◆ **To do**:
• A. In the Ngenla text, recast the paragraph beginning "Any unused medicine or waste material" as a list that keeps all its main facts.
• B. Pick up the Ngenla text after its final line and keep writing it.

◆ **Supplied text**:
+ + + + +

Cartridge with 1.2 mL preserved solution for injection contained in a single-patient-use disposable pre-filled pen: 1s.
The medicinal product, the primary container (cartridge, bilayer disc seal, plunger stopper) and the pre-filled pen are not made with natural rubber latex.
Ngenla pre-filled pen is available in the following packages (see Table 3):
Sterile needles are required for administration but are not included. Consult the Instruction for Use leaflet for needles that can be used.

6.6 Special Precautions for Disposal

Special precautions for disposal and other handling.

Each Ngenla pre-filled pen is for use by a single patient. A Ngenla pre-filled pen must never be shared between patients, even if the needle is changed.
Do not inject the medicine if it is cloudy or dark yellow. Do not shake, shaking can damage the medicine.

Dose preparation.

The pen may be used straight from the refrigerator. For a more comfortable injection, allow the pre-filled pen containing the sterile solution of somatrogon to reach room temperature (20°C to 25°C) for up to 30 minutes. Inspect the solution in the pen for flakes, particles and colouration. Do not shake. If flakes, particulates or discolouration are observed, do not use the pen.

Administration.

Prepare the designated injection site as instructed in the Instructions for Use leaflet. It is recommended to rotate the injection site at each administration. Rotate the site of injection weekly. Always use a new sterile needle for each injection. If there is medicine left in the pen after the injection has been administered, return the pen to the refrigerator for storage (see Section 6.4).

Disposal.

Any unused medicine or waste material should be disposed of in accordance with local requirements. If your Ngenla pen is empty, or it has been more than 28 days after first use, or it has been used 5 times, or if it has been exposed to temperatures above 32°C, or left out of the refrigerator for more than two hours with each use, throw it away even if it contains unused medicine.

6.7 Physicochemical Properties

Chemical structure.

+ + + + +

◆ **Given entries**:
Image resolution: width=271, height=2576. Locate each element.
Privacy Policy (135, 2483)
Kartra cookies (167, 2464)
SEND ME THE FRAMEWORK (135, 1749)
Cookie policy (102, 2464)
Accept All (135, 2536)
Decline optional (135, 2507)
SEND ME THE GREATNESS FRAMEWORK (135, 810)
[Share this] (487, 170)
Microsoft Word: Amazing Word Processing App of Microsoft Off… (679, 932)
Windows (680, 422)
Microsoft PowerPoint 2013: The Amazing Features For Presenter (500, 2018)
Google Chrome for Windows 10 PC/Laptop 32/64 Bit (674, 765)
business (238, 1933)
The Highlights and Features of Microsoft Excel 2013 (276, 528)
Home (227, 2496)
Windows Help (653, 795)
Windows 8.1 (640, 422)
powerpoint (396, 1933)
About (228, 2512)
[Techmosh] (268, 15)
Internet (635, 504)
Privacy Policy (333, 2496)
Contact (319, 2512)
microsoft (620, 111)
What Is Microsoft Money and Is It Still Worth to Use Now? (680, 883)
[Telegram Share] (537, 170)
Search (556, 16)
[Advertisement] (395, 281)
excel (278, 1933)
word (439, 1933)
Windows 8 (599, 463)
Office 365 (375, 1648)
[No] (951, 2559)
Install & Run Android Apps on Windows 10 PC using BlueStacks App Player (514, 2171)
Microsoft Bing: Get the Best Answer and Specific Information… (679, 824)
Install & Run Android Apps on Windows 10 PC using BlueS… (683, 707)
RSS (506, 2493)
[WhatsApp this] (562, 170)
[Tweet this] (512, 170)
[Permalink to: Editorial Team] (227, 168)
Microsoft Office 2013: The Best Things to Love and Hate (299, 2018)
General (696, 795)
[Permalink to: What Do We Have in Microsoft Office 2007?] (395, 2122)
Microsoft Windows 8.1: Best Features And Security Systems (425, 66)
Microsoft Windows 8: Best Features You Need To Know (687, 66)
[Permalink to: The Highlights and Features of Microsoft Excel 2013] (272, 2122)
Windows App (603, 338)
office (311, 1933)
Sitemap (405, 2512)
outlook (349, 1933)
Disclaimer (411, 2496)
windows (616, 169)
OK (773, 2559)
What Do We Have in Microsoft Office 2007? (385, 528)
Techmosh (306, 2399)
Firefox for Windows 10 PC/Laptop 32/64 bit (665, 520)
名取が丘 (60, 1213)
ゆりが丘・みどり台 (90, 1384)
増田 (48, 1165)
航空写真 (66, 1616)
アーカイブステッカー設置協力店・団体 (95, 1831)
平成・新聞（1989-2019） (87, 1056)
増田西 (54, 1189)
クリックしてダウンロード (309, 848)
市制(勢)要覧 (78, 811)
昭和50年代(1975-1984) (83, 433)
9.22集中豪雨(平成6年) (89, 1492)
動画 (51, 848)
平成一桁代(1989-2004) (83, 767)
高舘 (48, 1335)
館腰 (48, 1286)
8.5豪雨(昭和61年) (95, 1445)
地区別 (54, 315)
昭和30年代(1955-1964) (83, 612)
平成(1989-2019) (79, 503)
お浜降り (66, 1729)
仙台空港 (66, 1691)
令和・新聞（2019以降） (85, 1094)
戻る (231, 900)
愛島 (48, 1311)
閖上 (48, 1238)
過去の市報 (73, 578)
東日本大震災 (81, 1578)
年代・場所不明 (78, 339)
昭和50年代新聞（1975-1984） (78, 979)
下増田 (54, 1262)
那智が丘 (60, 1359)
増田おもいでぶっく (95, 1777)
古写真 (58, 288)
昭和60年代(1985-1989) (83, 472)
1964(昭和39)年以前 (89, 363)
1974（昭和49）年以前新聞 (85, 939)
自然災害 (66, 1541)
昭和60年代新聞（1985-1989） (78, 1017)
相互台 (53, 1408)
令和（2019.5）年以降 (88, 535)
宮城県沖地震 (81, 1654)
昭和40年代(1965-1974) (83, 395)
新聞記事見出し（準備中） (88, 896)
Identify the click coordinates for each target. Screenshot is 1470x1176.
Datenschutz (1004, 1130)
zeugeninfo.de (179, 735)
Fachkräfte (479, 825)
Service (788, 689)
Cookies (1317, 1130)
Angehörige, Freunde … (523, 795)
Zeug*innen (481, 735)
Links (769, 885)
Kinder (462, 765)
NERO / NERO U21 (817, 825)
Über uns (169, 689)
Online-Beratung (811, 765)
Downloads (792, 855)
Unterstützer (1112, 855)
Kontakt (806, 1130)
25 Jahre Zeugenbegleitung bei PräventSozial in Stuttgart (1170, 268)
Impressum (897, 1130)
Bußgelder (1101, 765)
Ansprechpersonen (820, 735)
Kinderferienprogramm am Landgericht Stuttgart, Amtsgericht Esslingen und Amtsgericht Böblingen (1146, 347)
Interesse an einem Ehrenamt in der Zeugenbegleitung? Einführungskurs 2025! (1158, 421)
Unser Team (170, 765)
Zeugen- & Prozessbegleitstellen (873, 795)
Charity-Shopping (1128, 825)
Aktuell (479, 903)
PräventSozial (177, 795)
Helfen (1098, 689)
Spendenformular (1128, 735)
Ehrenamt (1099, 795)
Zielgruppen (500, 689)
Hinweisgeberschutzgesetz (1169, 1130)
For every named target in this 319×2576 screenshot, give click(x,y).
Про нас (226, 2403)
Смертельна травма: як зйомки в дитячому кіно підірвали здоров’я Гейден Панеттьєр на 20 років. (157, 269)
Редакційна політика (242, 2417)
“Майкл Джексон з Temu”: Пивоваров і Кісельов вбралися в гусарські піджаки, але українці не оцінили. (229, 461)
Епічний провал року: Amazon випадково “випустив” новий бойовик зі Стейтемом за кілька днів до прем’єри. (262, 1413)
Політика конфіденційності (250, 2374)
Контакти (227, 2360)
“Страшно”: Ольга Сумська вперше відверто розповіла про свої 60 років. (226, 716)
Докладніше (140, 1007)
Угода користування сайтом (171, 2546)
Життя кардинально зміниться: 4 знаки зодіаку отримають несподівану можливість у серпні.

+ + + + +

◆ **Responses**:
• A.
- Dispose of any unused medicine or waste material according to local requirements.
- Throw the Ngenla pen away, even if it still contains unused medicine, if:
  - it is empty
  - more than 28 days have passed since first use
  - it has been used 5 times
  - it has been exposed to temperatures above 32°C
  - it has been left out of the refrigerator for more than two hours with each use

• B.
Somatrogon is a glycoprotein produced in Chinese hamster ovary (CHO) cells by recombinant DNA technology. It is comprised of the amino acid sequence of human growth hormone (hGH) with one copy of the C-terminal peptide (CTP) from the beta chain of human chorionic gonadotropin (hCG) at the N-terminus and two copies of CTP (in tandem) at the C terminus. Each CTP includes multiple O-linked glycosylation sites. The glycosylation and CTP domains account for the half life of somatrogon which allows for weekly dosing. The O-glycan occupancy ranges from 9 to 20 moieties per intact somatrogon molecule. The predominant somatrogon glycoforms include the molecule with 15 monosialylated, core-1 O-glycans or 16 monosialylated, core-1 O-glycans. Additionally, each CTP region contains hydroxyproline residues, which range from 0-5 hydroxy additions per intact somatrogon molecule. The complete, confirmed amino acid sequence of somatrogon is shown.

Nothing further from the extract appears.